Snowden also told the Hong Kong-based the South China Morning Post, last week that the US had spied extensively on targets in China and Hong Kong.
Targets included the Chinese University of Hong Kong, the site of an exchange which handles nearly all the city's domestic web traffic, government officials, businesses and students.
The People's Liberation Army Daily, the primary mouthpiece of China’s People’s Liberation Army also hit out at the US for implying that spying on citizens from other countries was justified.
The newspaper said the PRISM monitoring program had probably been used to collect large amounts of data unrelated to anti-terrorism operations.
“US intelligence agencies are habitual offenders with regards to network monitoring and espionage,” the article, attributed to the PLA's Foreign Languages Institute, said.
Support has been pouring in for the 29-year-old Snowden in Hong Kong where he s known to be hiding.

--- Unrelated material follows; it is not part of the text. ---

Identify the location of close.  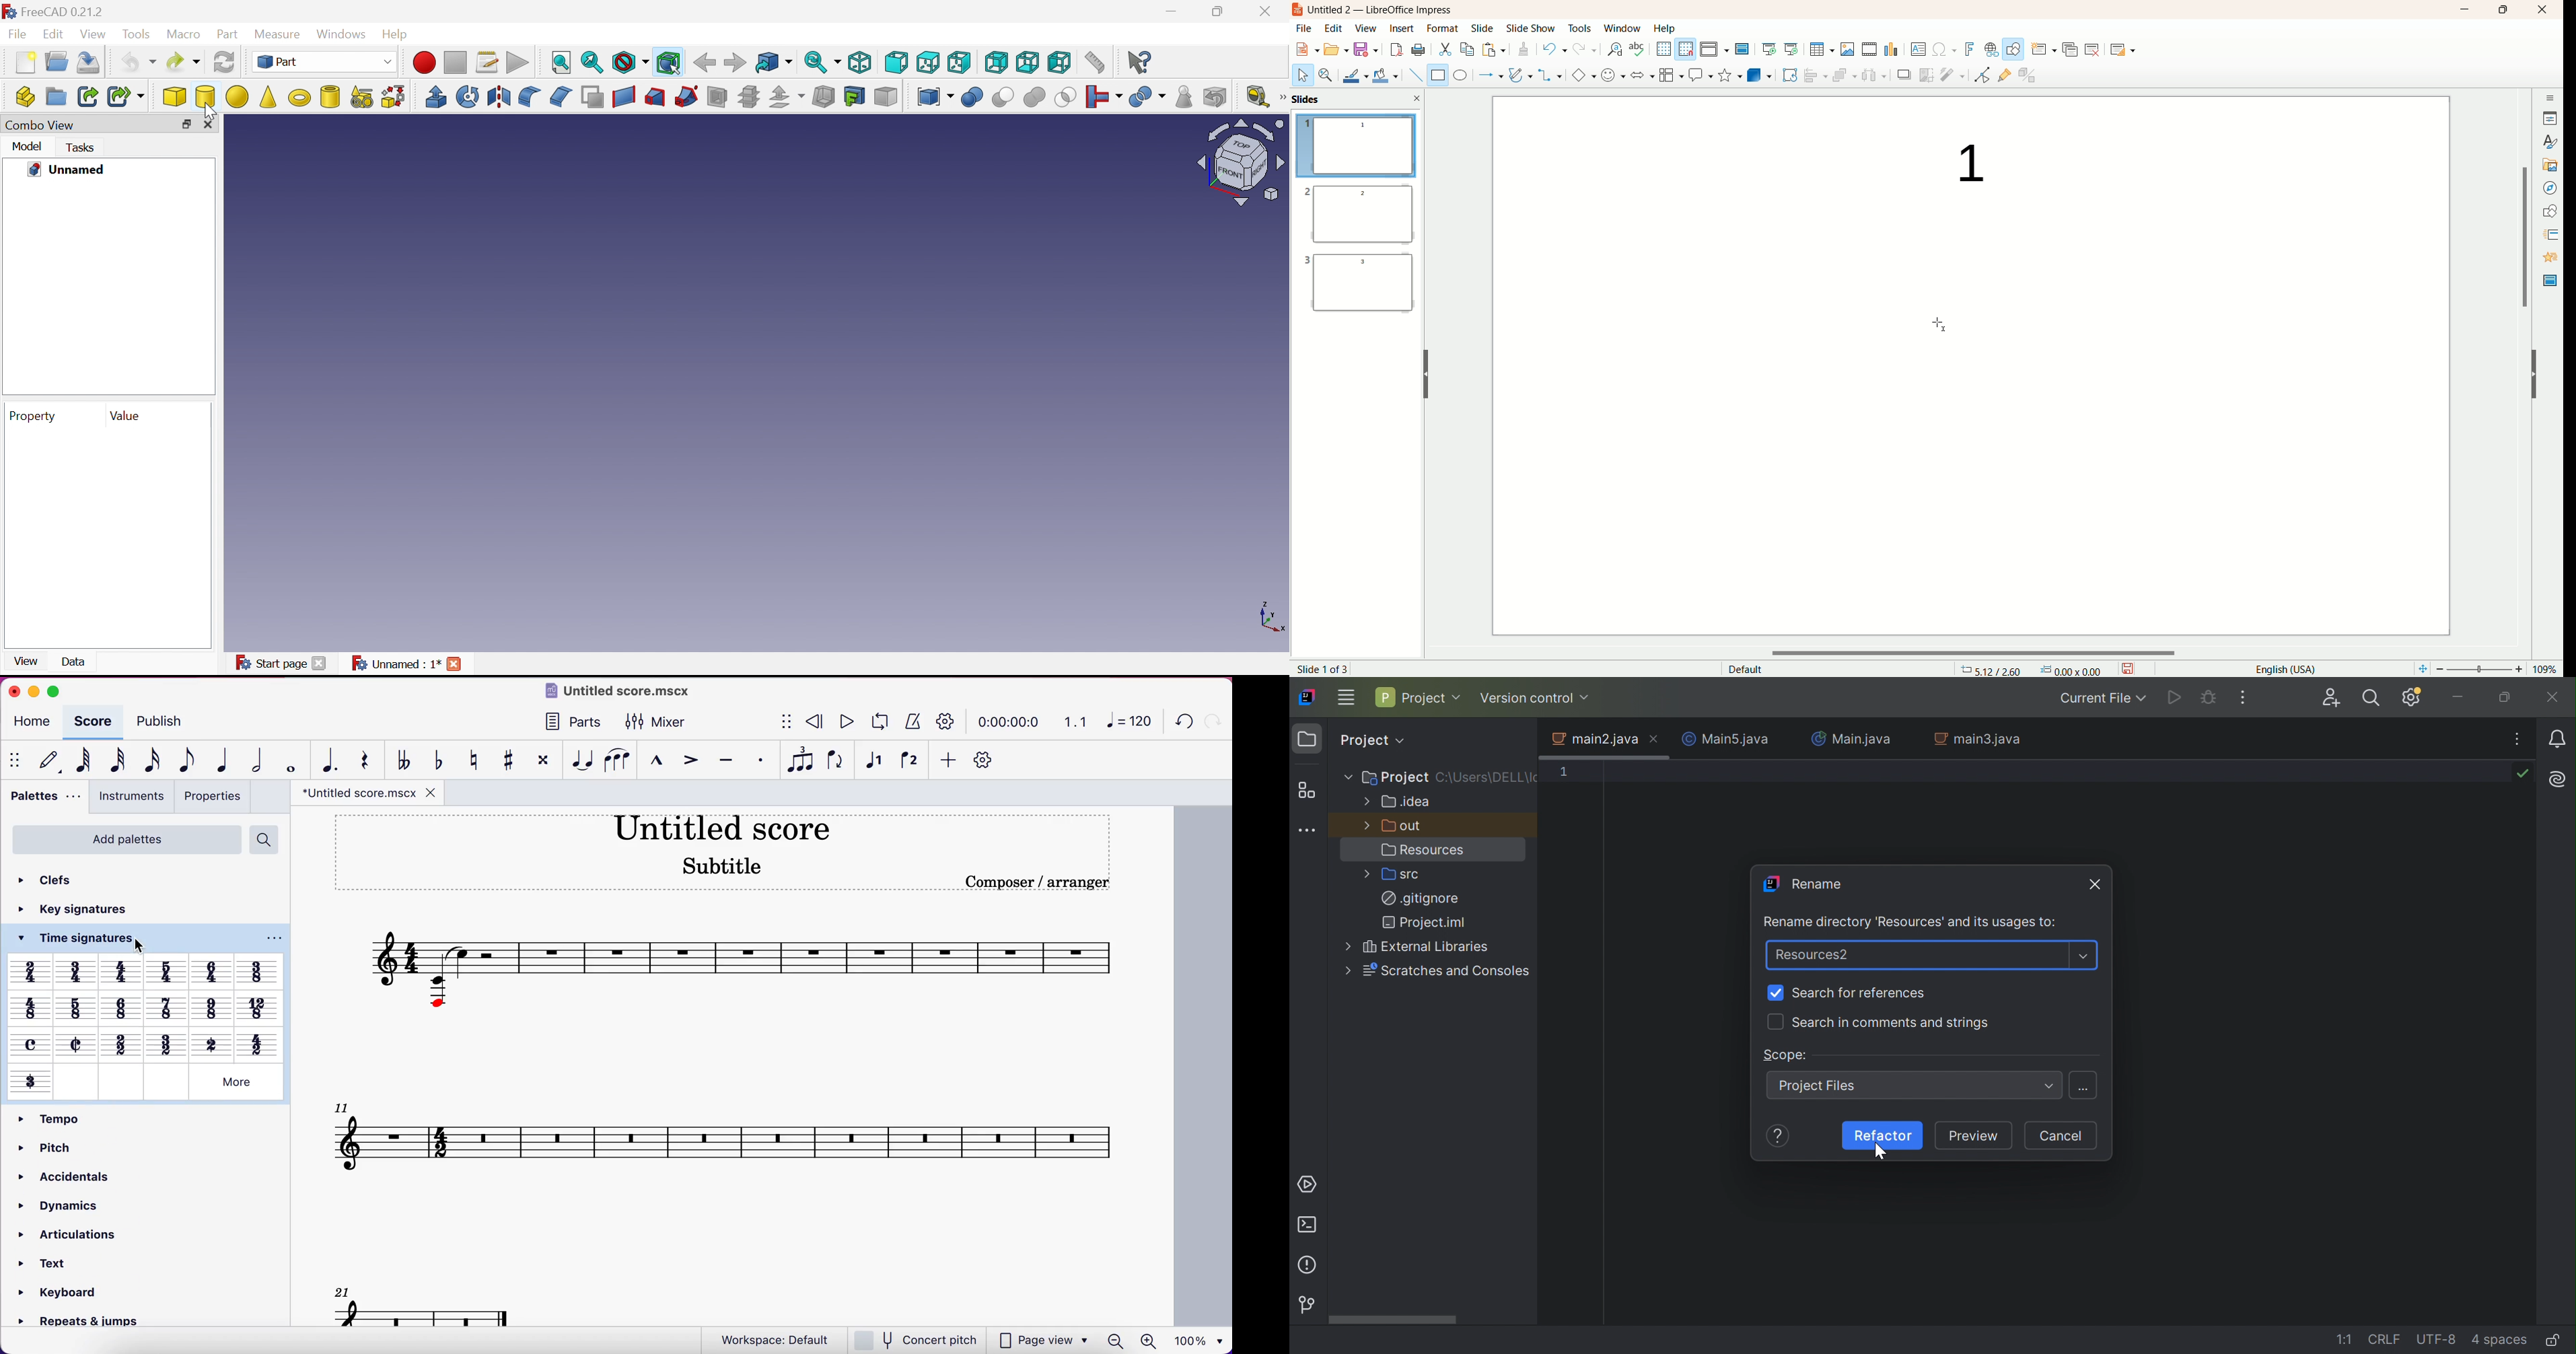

Hundreds of people held a rally in Hong Kong in Snowden’s support on Saturday where demonstrators marched from Chater Garden to the US Consulate General in Hong Kong, before continuing on to the Hong Kong Special Administrative Region government headquarters.
A commentary on the government portal China.org called him “a bright idealistic young man” who “almost single-handedly opened the lid on the US National Security Agency's PRISM program, a program which marks the bleakest moment yet in the history of the Internet due to its scope, exact country of origin and implications.”